The appellant, Hartman, who made that inquiry, was himself a watcher at that election, and kept or aided in keeping his own window book. He must thus have known what the book about which he inquired would, if honestly kept, reveal, and if then actually contemplating or engaged in committing the crime, of which he was afterwards convicted, his anxiety to suppress the book would be easily understood. The jury could not gather the full force and significance of the question unless they had *371before their eyes the very book and its contents which were in the mind of the appellant when he asked it. The book was so much a part of the statement made by the appellant that it could not be withheld from the jury without weakening the force of the statement itself, ■which was clearly competent evidence. For this reason we think the offer of the book was properly admitted.

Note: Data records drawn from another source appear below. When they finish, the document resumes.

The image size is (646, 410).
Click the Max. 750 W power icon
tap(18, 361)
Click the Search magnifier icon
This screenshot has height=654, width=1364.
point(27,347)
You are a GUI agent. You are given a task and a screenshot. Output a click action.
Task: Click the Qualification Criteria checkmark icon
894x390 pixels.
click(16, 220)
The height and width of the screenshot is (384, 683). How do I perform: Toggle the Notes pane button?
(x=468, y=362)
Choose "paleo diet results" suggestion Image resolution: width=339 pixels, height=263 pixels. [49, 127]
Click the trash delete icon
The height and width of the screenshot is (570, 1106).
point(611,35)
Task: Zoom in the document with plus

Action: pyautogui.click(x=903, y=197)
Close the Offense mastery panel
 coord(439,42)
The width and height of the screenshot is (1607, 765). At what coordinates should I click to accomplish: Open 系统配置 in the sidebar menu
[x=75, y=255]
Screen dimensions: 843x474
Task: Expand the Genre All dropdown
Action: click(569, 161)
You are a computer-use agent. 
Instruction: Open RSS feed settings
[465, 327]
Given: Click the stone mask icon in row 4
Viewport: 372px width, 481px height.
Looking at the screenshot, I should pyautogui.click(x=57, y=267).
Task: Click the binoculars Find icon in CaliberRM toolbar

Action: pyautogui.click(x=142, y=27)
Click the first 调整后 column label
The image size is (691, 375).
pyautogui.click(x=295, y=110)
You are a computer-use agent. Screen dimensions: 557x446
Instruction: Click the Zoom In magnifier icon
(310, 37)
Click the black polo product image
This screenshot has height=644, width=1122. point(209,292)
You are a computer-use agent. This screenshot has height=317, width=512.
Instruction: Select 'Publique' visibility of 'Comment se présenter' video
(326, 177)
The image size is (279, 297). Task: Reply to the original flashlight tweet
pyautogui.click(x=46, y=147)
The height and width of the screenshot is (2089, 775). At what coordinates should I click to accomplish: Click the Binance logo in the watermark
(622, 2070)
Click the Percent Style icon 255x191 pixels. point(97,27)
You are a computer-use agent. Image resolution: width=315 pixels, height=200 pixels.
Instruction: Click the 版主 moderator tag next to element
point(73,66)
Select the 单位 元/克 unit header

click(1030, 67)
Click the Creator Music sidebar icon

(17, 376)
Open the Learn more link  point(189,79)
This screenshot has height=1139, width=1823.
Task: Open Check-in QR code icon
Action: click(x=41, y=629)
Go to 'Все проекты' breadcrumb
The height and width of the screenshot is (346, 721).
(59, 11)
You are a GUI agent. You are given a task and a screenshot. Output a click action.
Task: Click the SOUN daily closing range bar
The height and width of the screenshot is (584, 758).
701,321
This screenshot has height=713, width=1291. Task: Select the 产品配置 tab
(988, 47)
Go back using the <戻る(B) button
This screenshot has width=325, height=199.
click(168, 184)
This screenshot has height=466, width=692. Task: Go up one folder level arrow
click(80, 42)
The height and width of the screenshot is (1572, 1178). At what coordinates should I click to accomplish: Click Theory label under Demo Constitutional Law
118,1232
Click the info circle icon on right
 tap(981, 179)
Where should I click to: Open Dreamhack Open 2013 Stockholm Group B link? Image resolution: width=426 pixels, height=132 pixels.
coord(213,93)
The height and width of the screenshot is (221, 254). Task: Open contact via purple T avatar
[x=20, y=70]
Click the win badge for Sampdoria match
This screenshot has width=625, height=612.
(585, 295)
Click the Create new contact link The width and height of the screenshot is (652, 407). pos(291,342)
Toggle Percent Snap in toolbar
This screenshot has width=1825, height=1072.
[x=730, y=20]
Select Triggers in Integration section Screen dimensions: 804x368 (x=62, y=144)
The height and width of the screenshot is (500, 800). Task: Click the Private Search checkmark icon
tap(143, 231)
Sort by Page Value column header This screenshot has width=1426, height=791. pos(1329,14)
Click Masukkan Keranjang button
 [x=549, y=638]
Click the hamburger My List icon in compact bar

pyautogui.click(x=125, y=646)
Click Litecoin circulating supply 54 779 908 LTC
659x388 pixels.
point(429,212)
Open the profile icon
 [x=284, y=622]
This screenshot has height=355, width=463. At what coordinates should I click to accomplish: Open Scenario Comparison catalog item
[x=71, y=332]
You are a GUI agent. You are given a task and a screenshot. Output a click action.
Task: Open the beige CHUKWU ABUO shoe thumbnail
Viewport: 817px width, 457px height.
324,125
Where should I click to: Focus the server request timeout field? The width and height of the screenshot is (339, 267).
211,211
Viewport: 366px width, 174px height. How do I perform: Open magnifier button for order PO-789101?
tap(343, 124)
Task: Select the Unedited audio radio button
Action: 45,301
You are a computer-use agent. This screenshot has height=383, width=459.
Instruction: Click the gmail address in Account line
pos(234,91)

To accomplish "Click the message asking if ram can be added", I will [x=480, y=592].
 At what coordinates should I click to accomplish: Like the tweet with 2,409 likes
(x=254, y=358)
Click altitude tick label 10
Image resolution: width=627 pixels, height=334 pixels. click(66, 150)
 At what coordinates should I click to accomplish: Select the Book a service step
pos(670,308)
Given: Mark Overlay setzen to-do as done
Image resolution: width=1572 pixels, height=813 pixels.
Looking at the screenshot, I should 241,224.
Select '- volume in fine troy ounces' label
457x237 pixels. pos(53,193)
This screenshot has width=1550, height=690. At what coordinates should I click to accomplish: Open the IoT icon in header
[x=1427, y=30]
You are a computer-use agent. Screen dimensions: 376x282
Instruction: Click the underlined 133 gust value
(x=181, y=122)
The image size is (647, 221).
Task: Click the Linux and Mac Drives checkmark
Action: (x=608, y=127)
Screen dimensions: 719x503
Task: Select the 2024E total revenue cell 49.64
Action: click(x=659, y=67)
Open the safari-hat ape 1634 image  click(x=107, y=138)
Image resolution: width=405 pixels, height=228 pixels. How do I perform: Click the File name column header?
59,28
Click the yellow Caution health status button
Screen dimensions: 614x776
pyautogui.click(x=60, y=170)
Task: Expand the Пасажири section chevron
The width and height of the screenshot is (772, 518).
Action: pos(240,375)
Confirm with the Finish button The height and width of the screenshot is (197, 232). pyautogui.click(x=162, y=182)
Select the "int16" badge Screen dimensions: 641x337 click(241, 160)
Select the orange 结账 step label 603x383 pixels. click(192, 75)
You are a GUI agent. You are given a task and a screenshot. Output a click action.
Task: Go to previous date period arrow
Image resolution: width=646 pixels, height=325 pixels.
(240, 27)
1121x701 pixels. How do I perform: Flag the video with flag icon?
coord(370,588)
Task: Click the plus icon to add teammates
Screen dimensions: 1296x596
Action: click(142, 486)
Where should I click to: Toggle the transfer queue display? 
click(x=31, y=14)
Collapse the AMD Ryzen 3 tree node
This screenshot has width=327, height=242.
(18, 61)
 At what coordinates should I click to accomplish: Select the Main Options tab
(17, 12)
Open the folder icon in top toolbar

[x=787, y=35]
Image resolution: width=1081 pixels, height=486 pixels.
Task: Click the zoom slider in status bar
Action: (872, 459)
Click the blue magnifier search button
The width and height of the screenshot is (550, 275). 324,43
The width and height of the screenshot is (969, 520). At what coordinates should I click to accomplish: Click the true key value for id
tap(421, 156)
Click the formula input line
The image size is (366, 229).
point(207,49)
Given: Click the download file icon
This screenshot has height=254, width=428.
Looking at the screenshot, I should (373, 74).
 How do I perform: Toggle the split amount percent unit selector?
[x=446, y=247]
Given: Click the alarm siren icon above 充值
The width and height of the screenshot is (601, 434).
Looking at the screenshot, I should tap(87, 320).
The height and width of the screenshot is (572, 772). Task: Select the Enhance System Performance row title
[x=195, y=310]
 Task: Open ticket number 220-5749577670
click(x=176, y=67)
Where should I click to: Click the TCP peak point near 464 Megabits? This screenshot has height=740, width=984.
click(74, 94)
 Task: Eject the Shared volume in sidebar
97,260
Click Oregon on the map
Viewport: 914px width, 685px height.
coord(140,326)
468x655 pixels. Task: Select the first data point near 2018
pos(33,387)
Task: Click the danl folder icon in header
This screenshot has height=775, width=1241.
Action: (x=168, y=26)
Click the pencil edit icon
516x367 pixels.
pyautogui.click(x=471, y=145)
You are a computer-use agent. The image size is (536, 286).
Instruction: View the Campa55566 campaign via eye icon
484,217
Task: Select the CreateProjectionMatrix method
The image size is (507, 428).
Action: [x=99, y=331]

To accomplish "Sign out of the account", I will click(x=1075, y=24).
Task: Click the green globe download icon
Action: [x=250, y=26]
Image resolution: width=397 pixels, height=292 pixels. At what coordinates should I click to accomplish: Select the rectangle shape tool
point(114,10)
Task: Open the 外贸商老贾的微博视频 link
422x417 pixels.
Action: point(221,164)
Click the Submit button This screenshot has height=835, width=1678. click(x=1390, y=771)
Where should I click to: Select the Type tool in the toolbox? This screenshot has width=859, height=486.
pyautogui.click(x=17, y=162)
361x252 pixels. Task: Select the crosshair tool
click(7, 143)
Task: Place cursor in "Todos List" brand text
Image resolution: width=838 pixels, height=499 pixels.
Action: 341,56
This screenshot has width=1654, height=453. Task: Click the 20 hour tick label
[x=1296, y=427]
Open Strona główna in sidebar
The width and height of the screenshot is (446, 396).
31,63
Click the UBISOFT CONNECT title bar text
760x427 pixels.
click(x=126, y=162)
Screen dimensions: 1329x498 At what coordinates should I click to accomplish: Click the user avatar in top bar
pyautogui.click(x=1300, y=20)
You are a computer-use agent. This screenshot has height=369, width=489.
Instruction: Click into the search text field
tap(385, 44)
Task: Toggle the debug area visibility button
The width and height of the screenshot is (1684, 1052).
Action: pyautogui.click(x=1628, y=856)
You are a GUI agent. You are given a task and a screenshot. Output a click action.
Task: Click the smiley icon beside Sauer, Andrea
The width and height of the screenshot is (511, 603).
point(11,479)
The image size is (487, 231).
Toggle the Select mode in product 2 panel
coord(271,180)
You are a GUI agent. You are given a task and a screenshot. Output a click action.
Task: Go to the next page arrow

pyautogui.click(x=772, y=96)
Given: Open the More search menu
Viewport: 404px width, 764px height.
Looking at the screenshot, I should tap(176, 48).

When the witness Woehlcke was on the stand he was asked if there existed any quarrel or ill feeling between himself and the defendant Hartman. He replied in the negative. Certainly it was competent for the defendant to show any bias on the part of the witness against any of the defendants, and Hartman was permitted properly to contradict the witness and assert that there was a quarrel between them. In the fact that a quarrel existed, if such were the fact, the jury were interested, as that might warrant the inference that the testimony of one or both of the parties to it was colored by feeling. But they had no interest whatever in the origin or subject-matter of the alleged dispute. To have permitted the appellant to testify on these subjects would have opened up an entirely new and collateral issue, tending rather to confuse and obscure the material question than to aid in answering it, and the learned court was, therefore, right in rejecting such testimony.

A careful examination of the whole record and of the able argument of the learned counsel representing the appellant has failed to convince us that the latter was deprived of any substantial right during the trial, or that there was any error in the several orders and rulings complained of.

The appeal is dismissed at the costs of the appellant, the judgment is affirmed and the record is remitted to the court below with direction to have the sentence put into execution.